No se ve bien ni ser, ni estar sucio, vivir entre la
suciedad…
Pero... Conocemos esa palabra que abre la puerta de una
búsqueda y reflexión más profunda, integra, pena... Sin pretender que aquí
podamos hacerlo, pero si nombrarlo.
Si hemos puesto este pero, ha sido porque la propuesta
del hombre al hombre es inacabada, no llega al fondo de la cuestión que el
hombre necesita abordar y que Jesús ha venido ha presentar de manera directa y
acabada.
El tema de fondo es la pureza, pero no abordada de
cualquier manera ni a cualquier precio.
De hecho Jesús en el Evangelio de San Mateo ha proclamado:
«felices
los puros de corazón»
Dios es la pureza por excelencia… Él es el Puro…
Primero porque está antes que todo lo que existe y lo
está en estado puro.
Segundo porque todo lo que salió y sale de sus manos es
puro como Él, es un original sin defecto o carencia alguna.
Tercero porque todo lo que existe está llamado a hacer
crecer, madurar y dar frutos de pureza.
Pero claro, no es el hombre entonces el que pone las
reglas de la pureza, provienen de Dios. Así lo advierte hoy Jesús al hacer
suyas las palabras del profeta Isaías: «Este pueblo me honra con los labios, pero
si corazón está lejos de mí... Enseñan preceptos humanos»
Dios es Dios, y si el hombre no lo toma así, cae en
interminables leyes humanas que no pueden conducir al hombre a su más pura y
alta integridad, su dignidad de hijo de Dios, de un hijo ‘con Dios’.
No podemos aunque lo intentemos de la mejor manera
posible un mundo más íntegro, si lo hacemos sin Dios.

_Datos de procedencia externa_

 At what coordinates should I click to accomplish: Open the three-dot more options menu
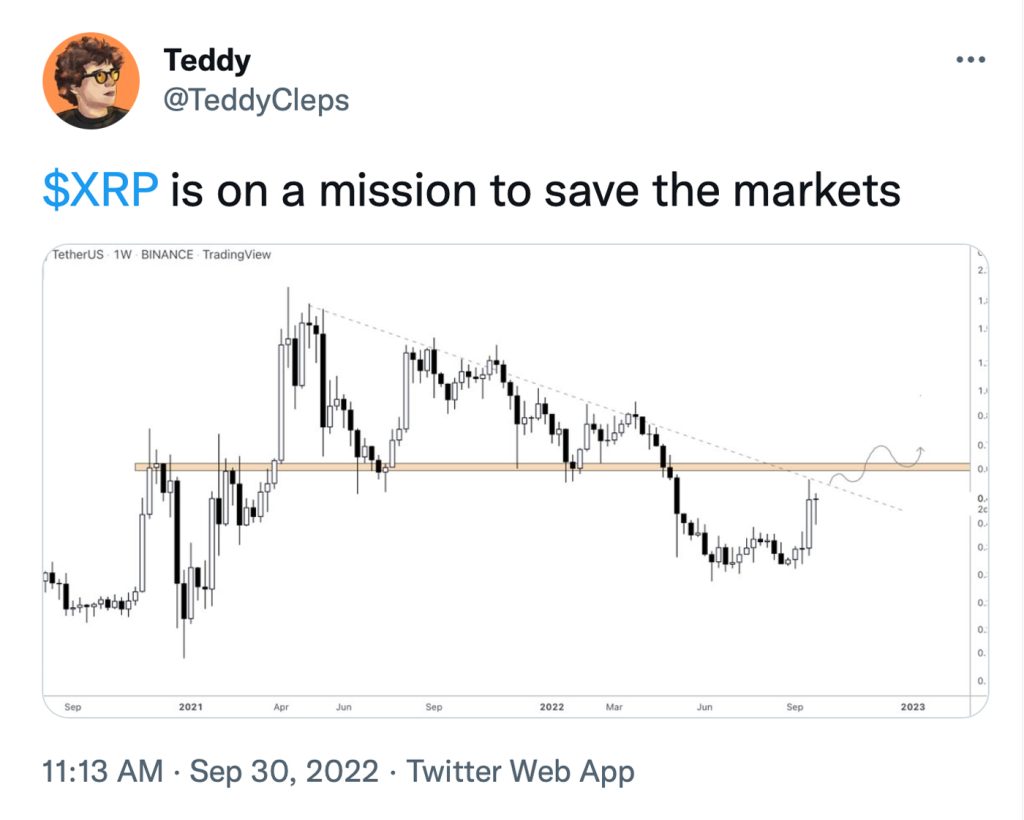click(971, 61)
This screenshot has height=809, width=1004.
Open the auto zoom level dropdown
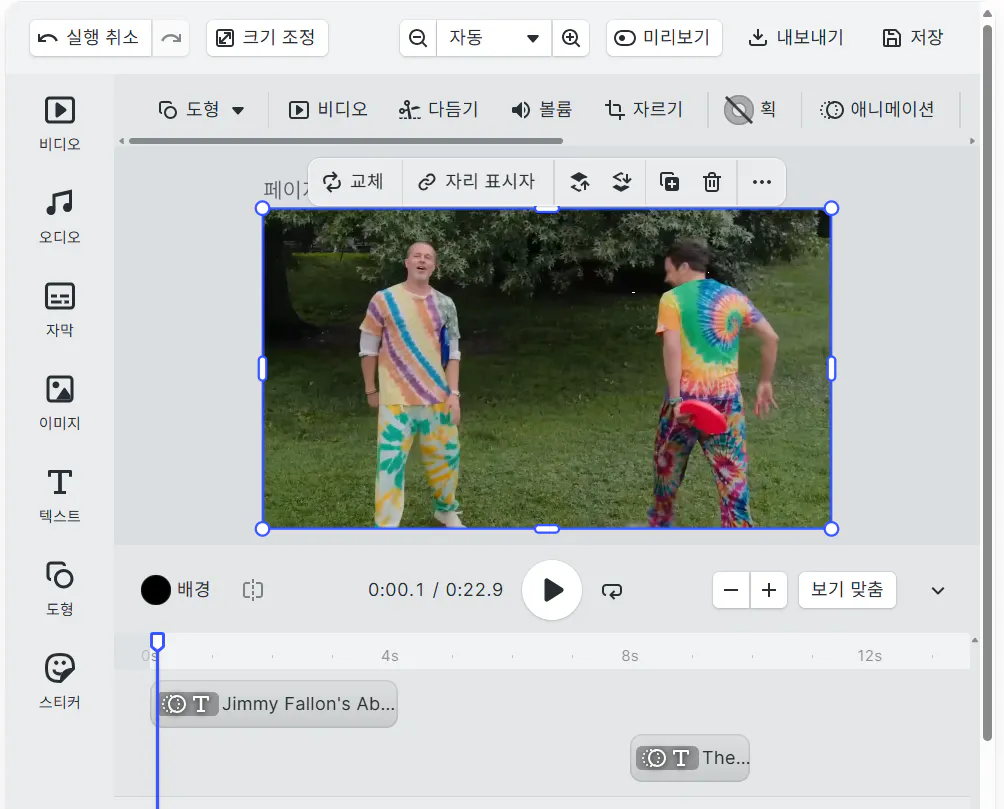494,38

El aire puro es bueno. Pero no mejorará los problemas
verdaderos que el hombre tiene, donde haya hombres que quiten a Dios de en
medio, por más que estén en una isla paradisíaca o en plena cordillera, los
problemas vendrán de uno u otro modo.
Cuando el corazón del hombre se ensucia con quitar a Dios
de su vida diaria y de su fin último, lo que viene después nunca ha sido ni
será muy bueno.
Cuando dejamos entrar a Dios la pureza de Dios nos
contagia, nos impregna, nos nutre. Cuando Dios circula libremente por nuestros
pensamientos, el hombre piensa relaciones íntegras, dignas, cuidadas,
enriquecedoras, su creatividad se expande.

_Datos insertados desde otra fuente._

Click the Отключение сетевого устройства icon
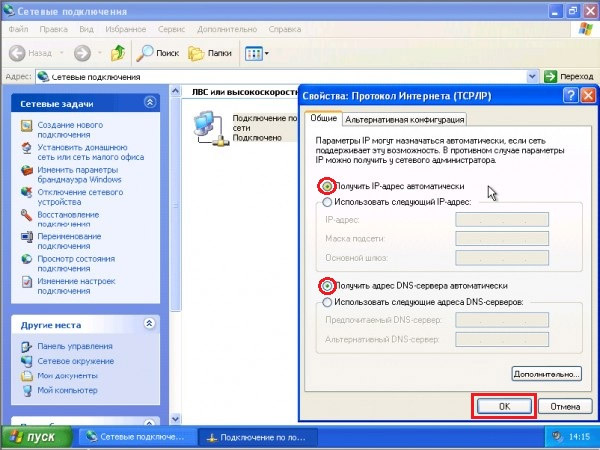Viewport: 600px width, 450px height. [x=27, y=193]
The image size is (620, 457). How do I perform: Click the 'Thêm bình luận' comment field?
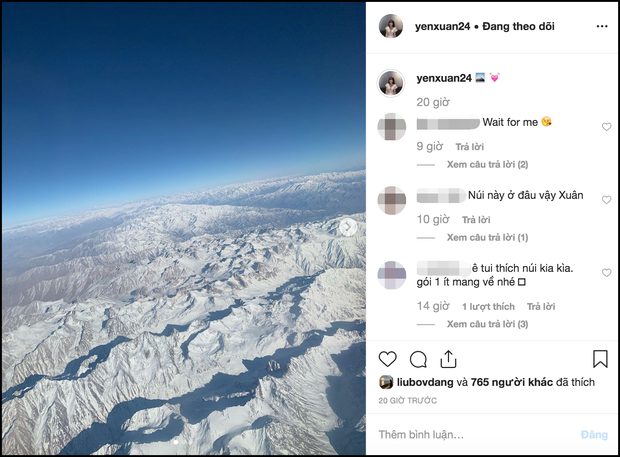(x=470, y=435)
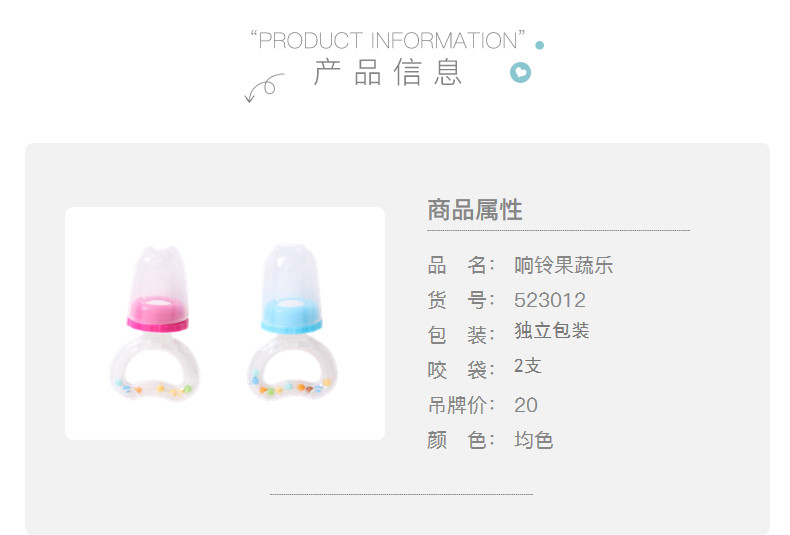The image size is (790, 535).
Task: Click the pink feeder's rattle ring handle
Action: (155, 367)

Cuando Dios ocupa el centro de nuestro corazón, pedimos
fervientemente: «crea en mi, Dios mío, un corazón puro, renueva en mi interior un
espíritu firme»… Las cosas vuelven a su lugar, anhelamos a Dios y a los
demás, todo lo creado deja de tener precio y pasa a tener verdadero valor de
criaturas hechas para amar y ser amadas por sí mismas sin importar su utilidad,
sino la pura gratuidad.
Donde reine el odio y la supremacía de unos sobre otros,
la guerra y la tiranía serán el fruto.
Donde reine la satisfacción como imperativo inmediato,
desde el hombre hasta la última criatura tendrá precio de utilización.

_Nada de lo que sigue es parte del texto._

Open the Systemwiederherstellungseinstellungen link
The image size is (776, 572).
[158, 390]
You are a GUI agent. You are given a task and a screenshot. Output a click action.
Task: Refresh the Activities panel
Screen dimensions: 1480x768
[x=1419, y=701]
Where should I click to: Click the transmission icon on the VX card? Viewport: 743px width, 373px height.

Donde reine el mundo del revés, cualquier cosa será
posible de hacer en nombre de una 'humanidad mejor', que nunca sabremos cuál
es, porque ya nos lo creímos tantas veces y aún no aprendemos.
Señor,
nuestro corazón está inquieto y no descansará hasta que repose en Ti
(parafraseando a San Agustín).
¿Estamos
formando corazones puros?
¿Busco qué
el Espíritu forme en mi un corazón puro, con la Palabra, la Eucaristía, la
Reconciliación, y la Oración incesante?
¿Doy mi
corazón a Dios para que lo habite, o me lo guardo para mí y mis intereses?